PROVIDED PASSAGE
++++++++++
# 450 bushmaster, anybody shooting it?



## fireline

Looks like this will be legal for next year s Ohio gun season. It was legal in Michigan last year, Ruger is making a bolt action and Bushmaster makes a semi auto AR style, and I heard Leupold is making VX2 CDS scope that is set up for 100,200 and 300 bullet drop compensator


----------



## supercanoe

That is very tempting. I started looking at that rifle awhile back when the rule change was first brought up. I have always wanted a bolt action 444 Marlin, but the 450 Bushmaster has ballistics that are almost as good as the 444. I don't like the factory 450 loads though. Those ballistic tips expand way to fast for deer size game when backed by high amounts of kinetic energy. I have tested them and the results are not good. That American rifle in 450 is very hard to come by right now.


----------



## bobk

That's impressive shooting.


----------



## TomC

Im looking for one of the 20" uppers. Since 223/556 and 308 wont ever be legal to deer hunt in ohio, I may as well buy a complete upper and run the 450 for deer. Heck the hornady 250gr fxt is set to run good with the 20" barrels and their box data is for it. 

My only question is what scope to get for it? I was looking at the scopes that you can get the custom turrets for, and with already knowning the info for the round it should be pretty simple.


----------



## fireline

I have heard Leopold already has one that is set up for 450 Bushmaster ballistics.


----------



## TomC

Found my 20" upper for 499 shipped! Just waiting on arrival


----------



## fireline

TomC said:


> Found my 20" upper for 499 shipped! Just waiting on arrival


keep us posted on how it shoots and what scope you use.


----------



## supercanoe

Is it a Bushmaster? Not many companies offer a .450 upper. I wish that more companies would offer a .450 upper, and maybe prices would come down.
++++++++++
[Rows on where targets appear]
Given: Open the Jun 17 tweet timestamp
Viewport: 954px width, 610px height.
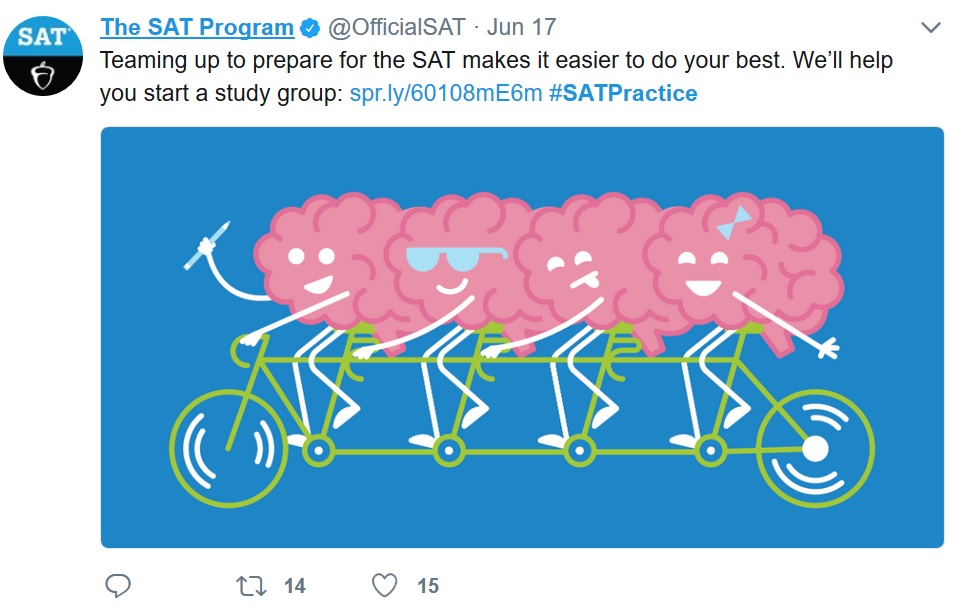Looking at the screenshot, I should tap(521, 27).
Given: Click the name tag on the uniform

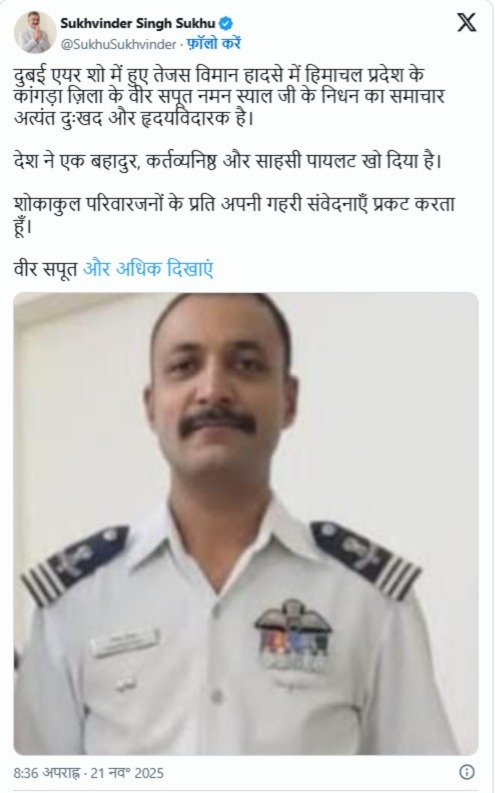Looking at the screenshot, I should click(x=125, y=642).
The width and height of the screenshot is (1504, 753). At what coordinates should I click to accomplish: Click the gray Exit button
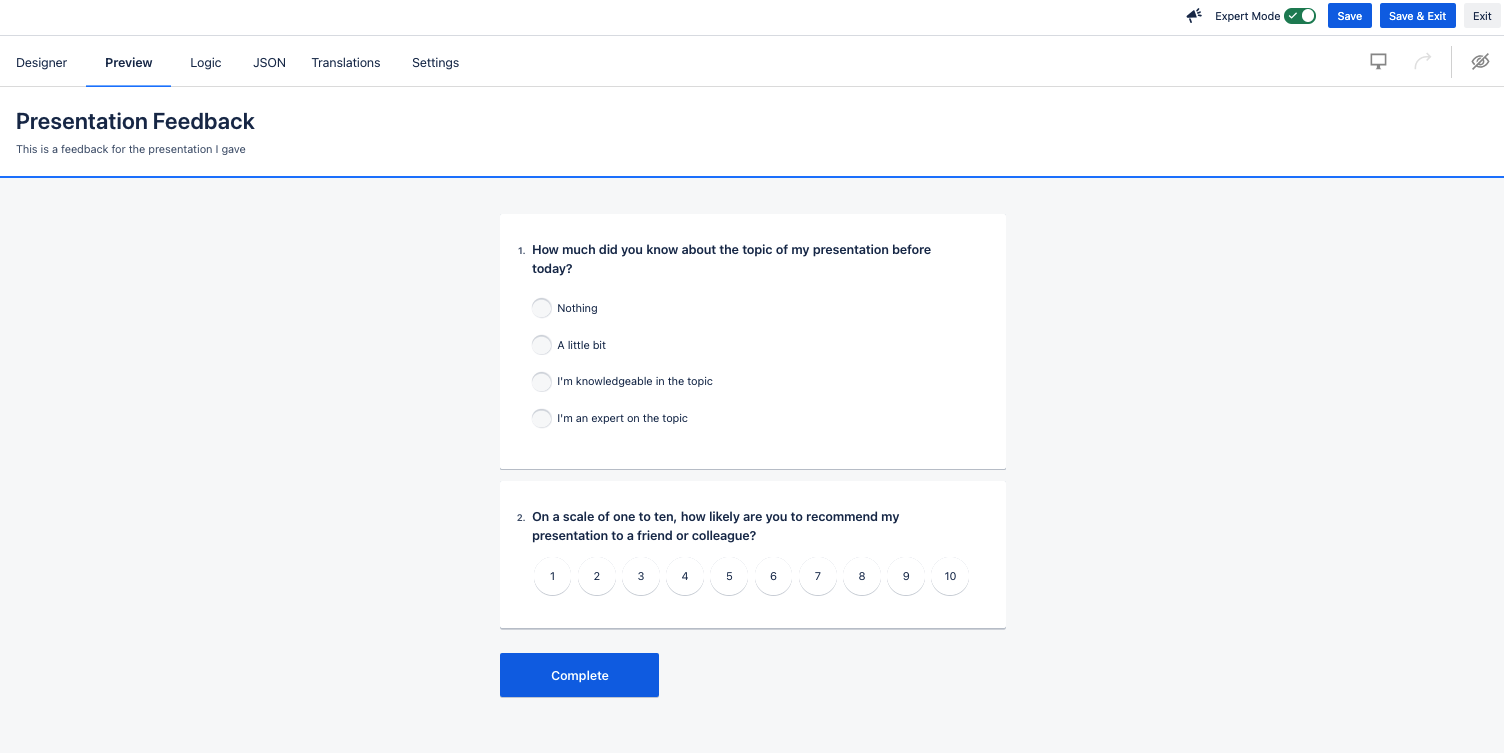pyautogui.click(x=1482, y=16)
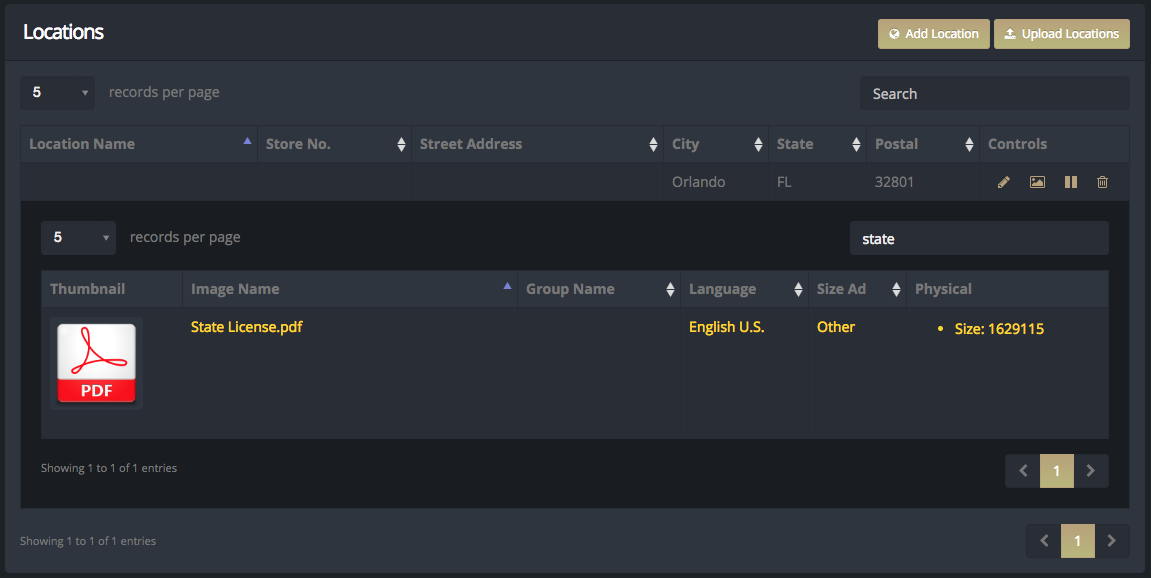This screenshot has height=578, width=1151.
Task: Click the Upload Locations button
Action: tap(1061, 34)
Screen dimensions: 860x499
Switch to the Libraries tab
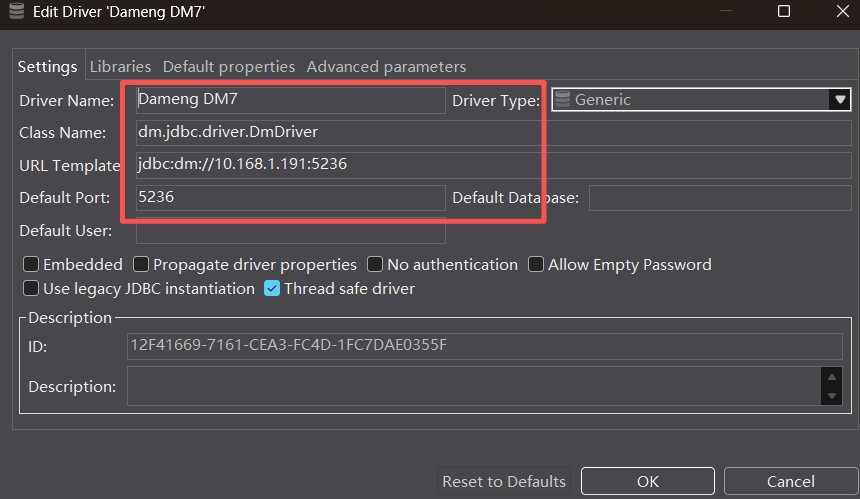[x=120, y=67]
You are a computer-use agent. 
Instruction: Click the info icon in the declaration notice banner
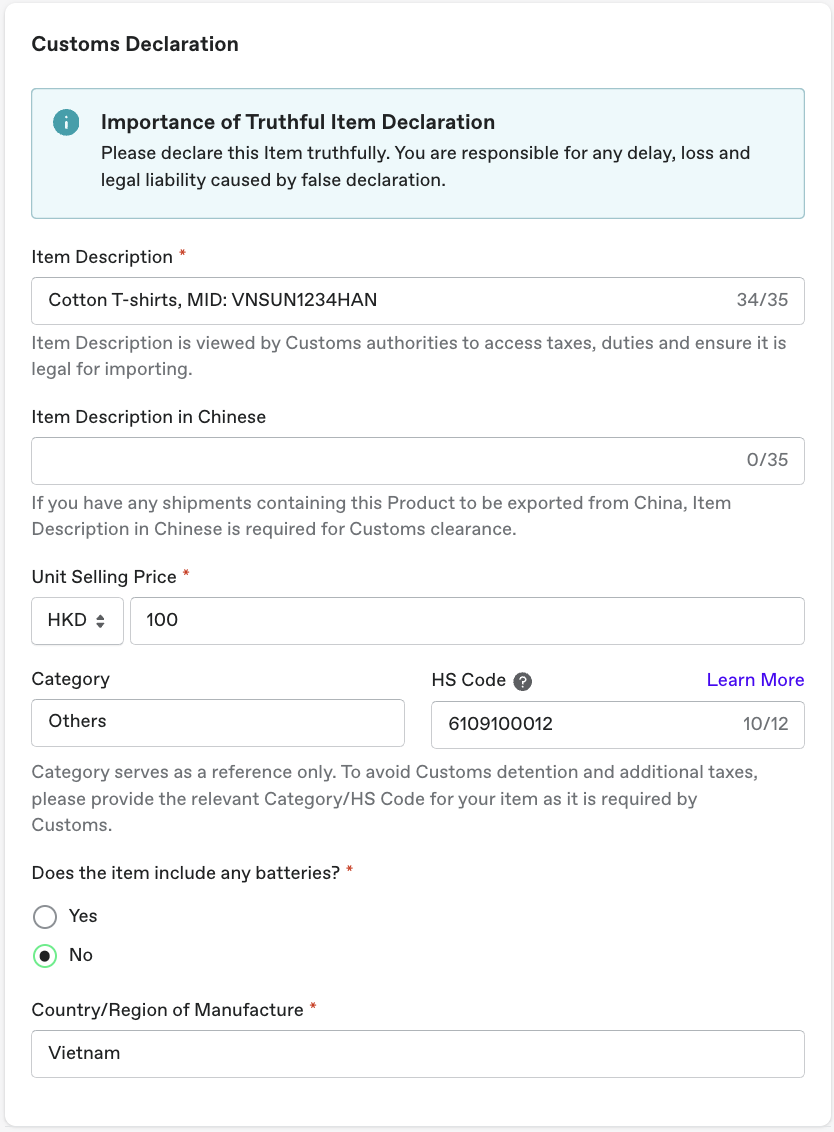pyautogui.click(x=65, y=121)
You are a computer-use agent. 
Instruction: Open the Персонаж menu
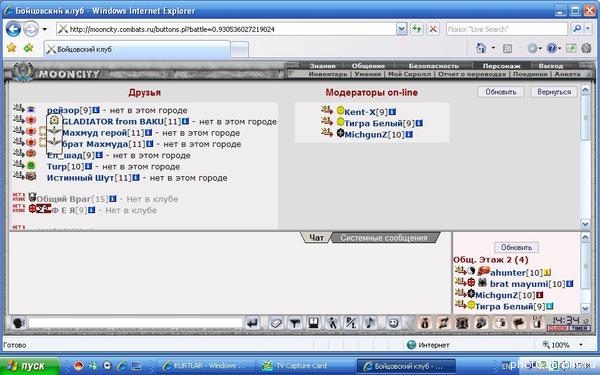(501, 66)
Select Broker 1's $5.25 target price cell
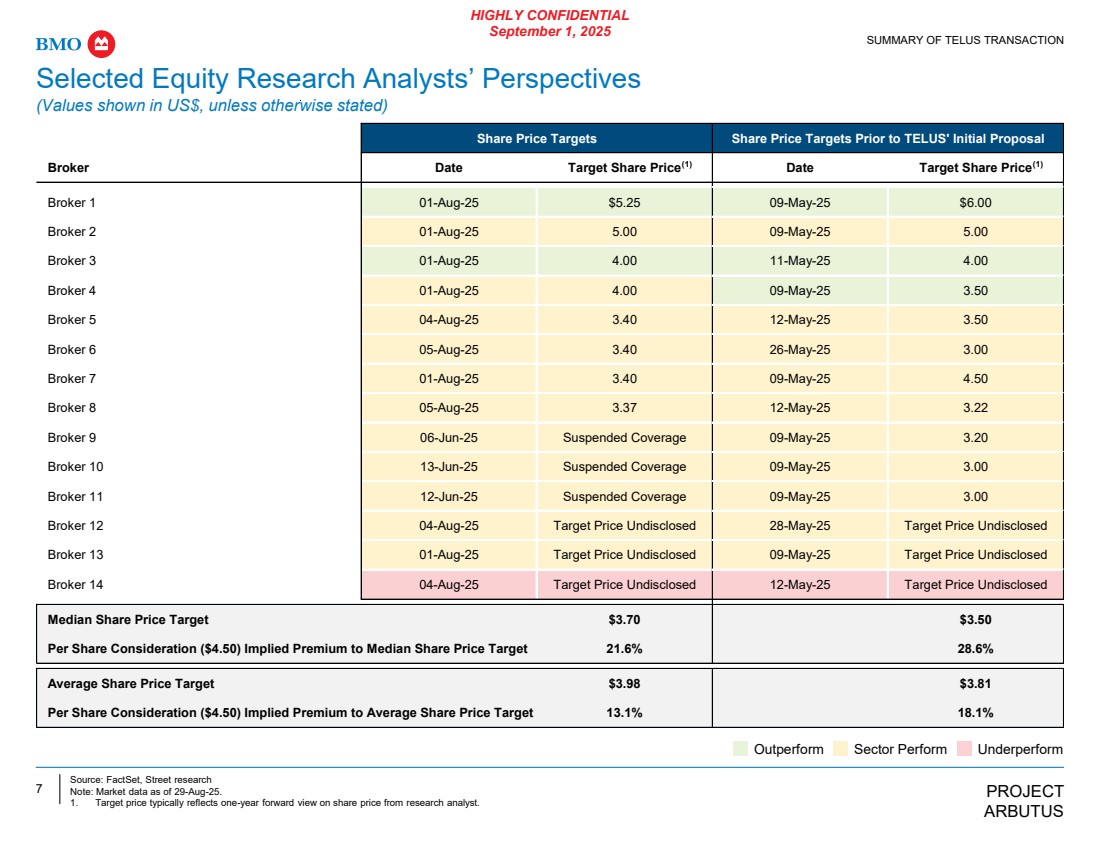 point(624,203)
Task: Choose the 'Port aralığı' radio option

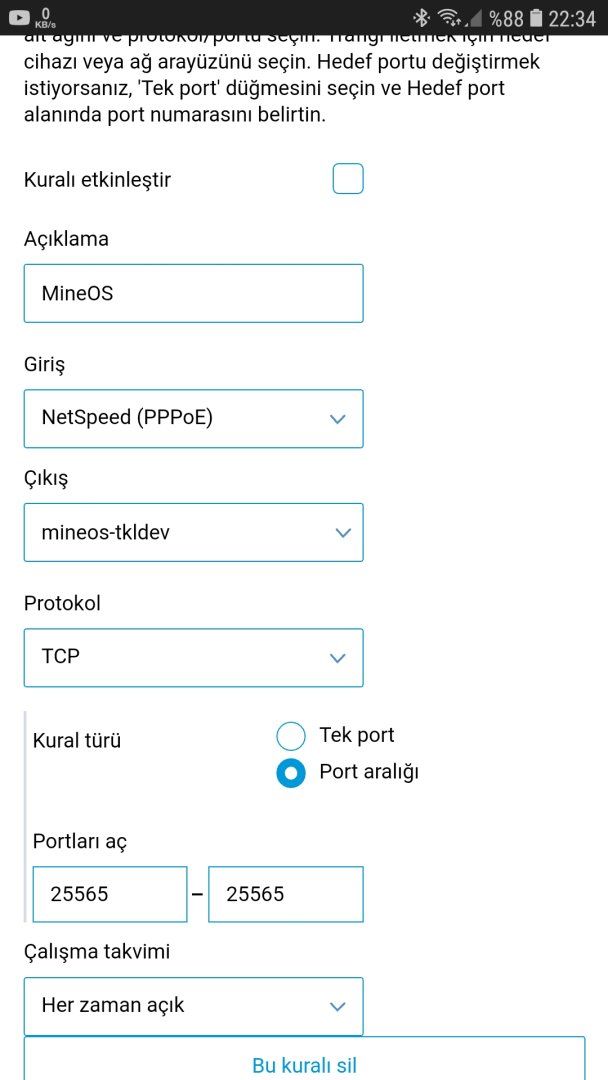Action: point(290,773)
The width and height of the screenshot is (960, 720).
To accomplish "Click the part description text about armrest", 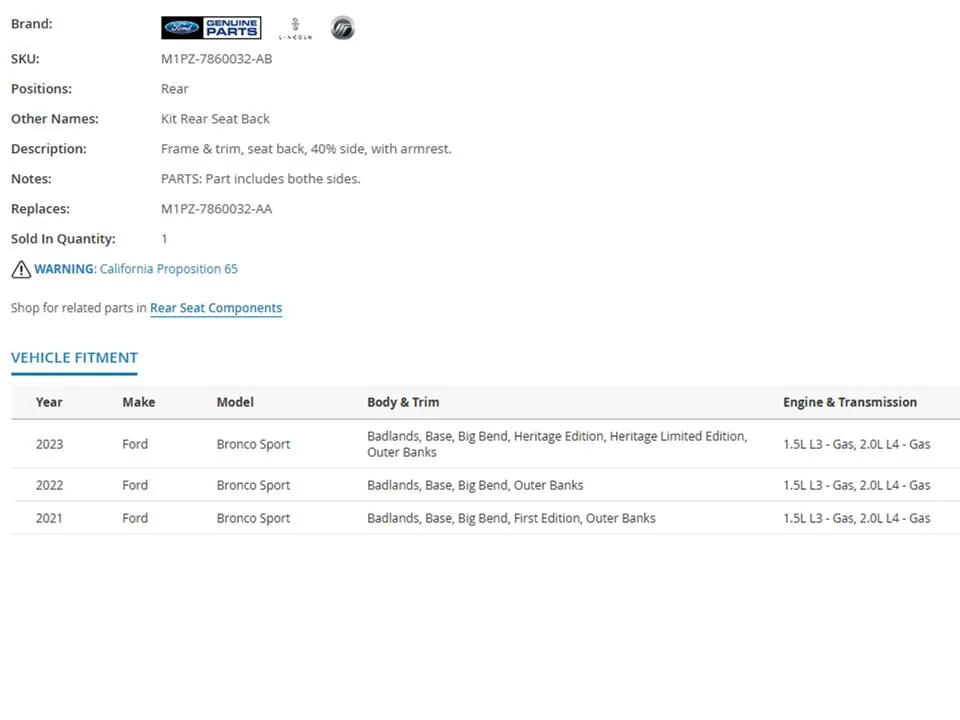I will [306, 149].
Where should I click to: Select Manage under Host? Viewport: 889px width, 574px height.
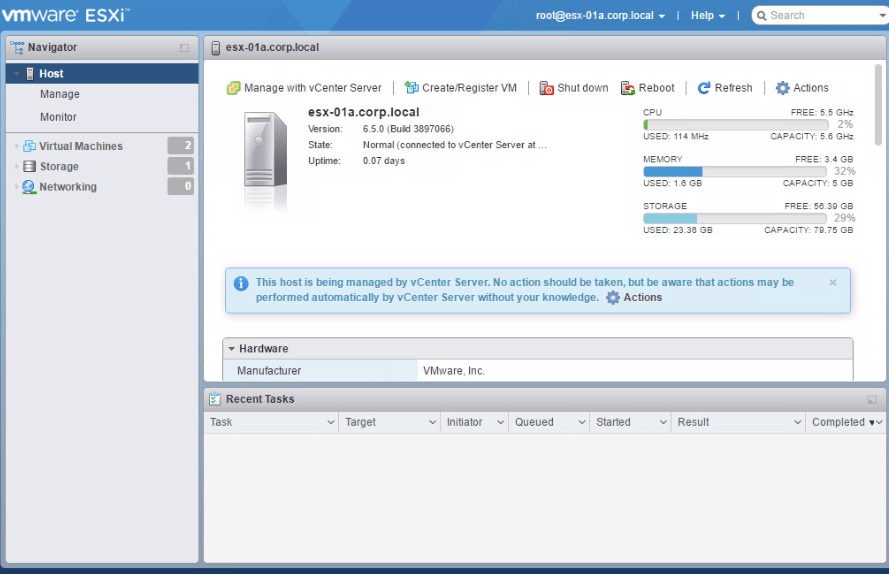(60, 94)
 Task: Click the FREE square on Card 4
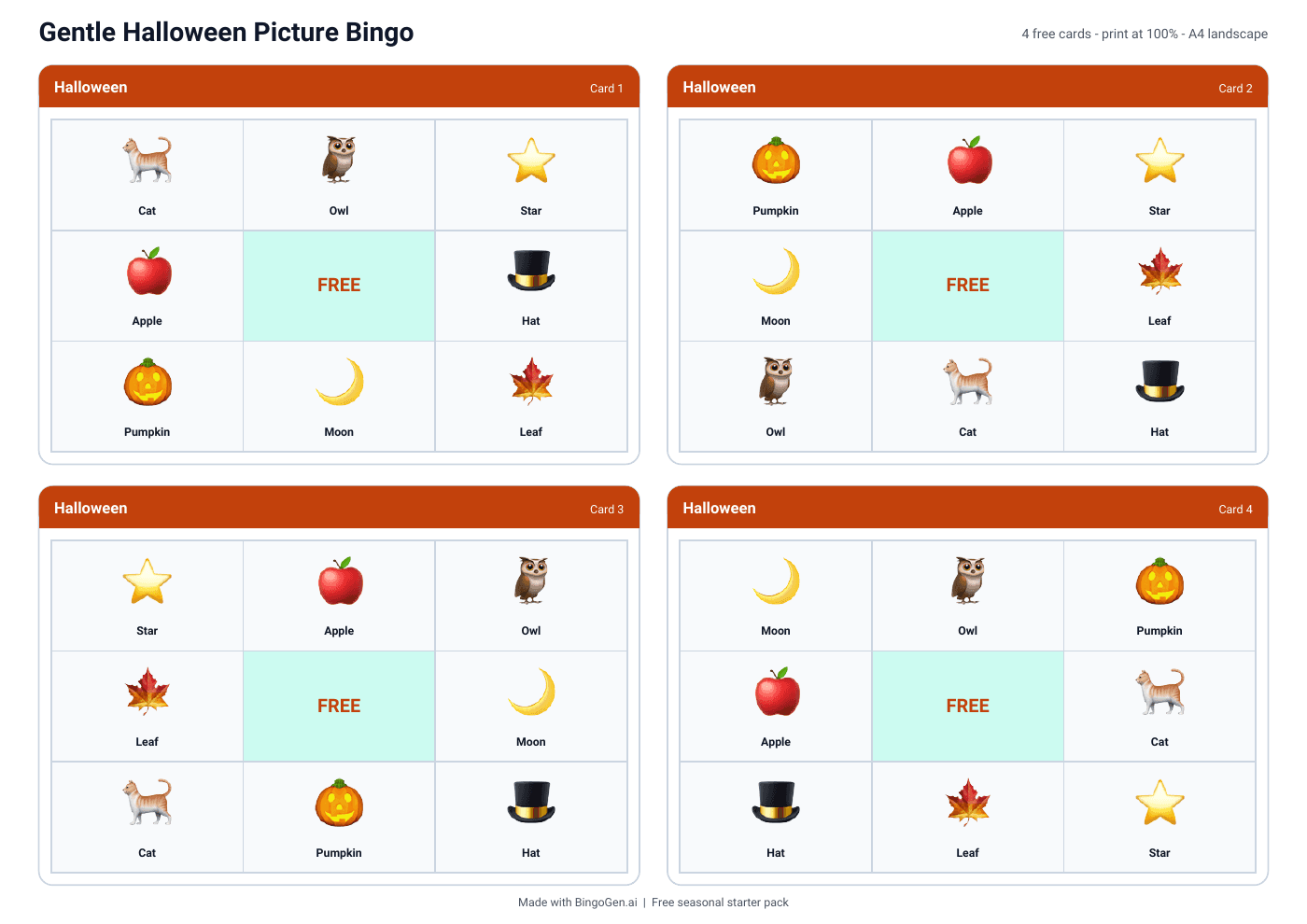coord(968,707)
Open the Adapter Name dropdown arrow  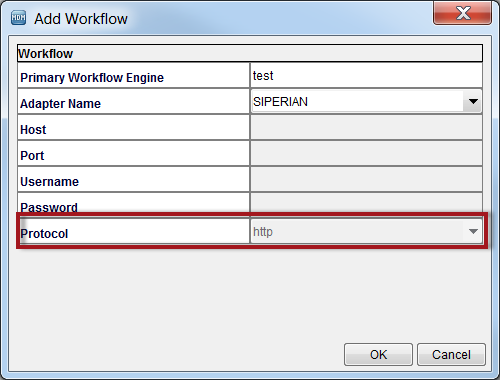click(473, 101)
++++++++++
EXERCISE TASK A
Answer these questions from the 450 Bushmaster thread:
(i) In which state was the cartridge legal last year, according to the first post?
(ii) What price did TomC pay for his 20" upper?
(iii) What cartridge has supercanoe always wanted in a bolt action?
EXERCISE TASK B
Reproduce the part of the 450 Bushmaster thread that begins at the words "Im looking for" and stops after the words "data is for it.".
Rely only on the 450 Bushmaster thread when answering.

EXERCISE ANSWER A
(i) Michigan
(ii) 499 shipped
(iii) 444 Marlin

EXERCISE ANSWER B
Im looking for one of the 20" uppers. Since 223/556 and 308 wont ever be legal to deer hunt in ohio, I may as well buy a complete upper and run the 450 for deer. Heck the hornady 250gr fxt is set to run good with the 20" barrels and their box data is for it.